DEBUG VisitsSummary[2016-08-31 20:26:49] week archive, idSite = 1 (definitive archive), segment pageUrl==http://example.org/some/url', report = 'VisitsSummary', UTC datetime [2016-08-01 03:00:00 -> 2016-08-08 02:59:59]
I have two questions related to this:
-
Do this queries stay archived indefinetely? Or is there a limit to the amount of different segments that get archived? I need to do this queries continuously, and I need them to run fast.
-
Is there something I can do to speed up this queries? Even if this queries do stay archived forever, it will take several weeks to run them for all the URLs that I care about.
Regarding this last question, I activated MySQL’s slow query log. There are many of this queries:
# Time: 160831 17:34:51
# User@Host: piwik[piwik] @ localhost [127.0.0.1]
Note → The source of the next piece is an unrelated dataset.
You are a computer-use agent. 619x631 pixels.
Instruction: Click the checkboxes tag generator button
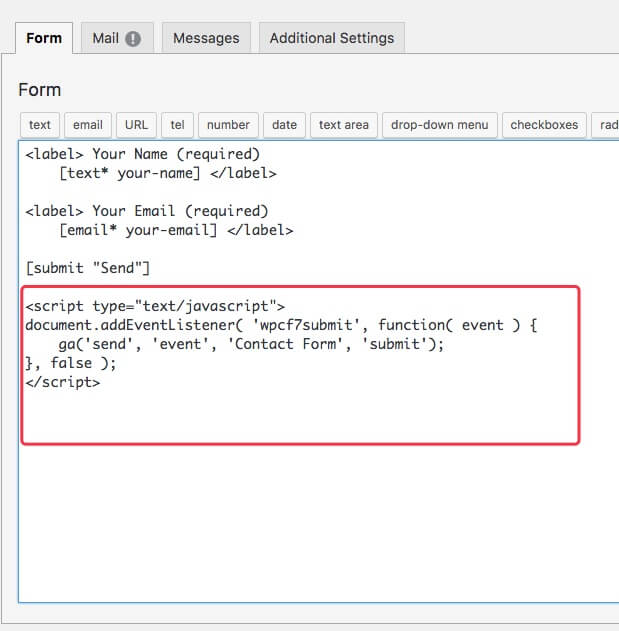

# Thread_id: 2505 Schema: piwik QC_hit: No
# Query_time: 2.238859 Lock_time: 0.000110 Rows_sent: 1 Rows_examined: 9734449
SET timestamp=1472675691;
SELECT /* Core */
count(distinct log_inner.idvisitor) AS `1`,
count(*) AS `2`,
sum(log_inner.visit_total_actions) AS `3`,
max(log_inner.visit_total_actions) AS `4`,
sum(log_inner.visit_total_time) AS `5`,
sum(case log_inner.visit_total_actions when 1 then 1 when 0 then 1 else 0 end) AS `6`,
sum(case log_inner.visit_goal_converted when 1 then 1 else 0 end) AS `7`,
count(distinct log_inner.user_id) AS `39`
FROM
(
SELECT
log_visit.idvisitor,
log_visit.visit_total_actions,
log_visit.visit_total_time,
log_visit.visit_goal_converted,
log_visit.user_id
FROM
piwik_log_visit AS log_visit
LEFT JOIN piwik_log_link_visit_action AS log_link_visit_action ON log_link_visit_action.idvisit = log_visit.idvisit
WHERE
( log_visit.visit_last_action_time >= '2013-10-10 03:00:00'
AND log_visit.visit_last_action_time <= '2013-10-11 02:59:59'
AND log_visit.idsite IN ('1') )
AND
( log_link_visit_action.idaction_url = '1029' )
GROUP BY
log_visit.idvisit
ORDER BY
NULL
) AS log_inner;
Is there any index I can add to the database to speed things up?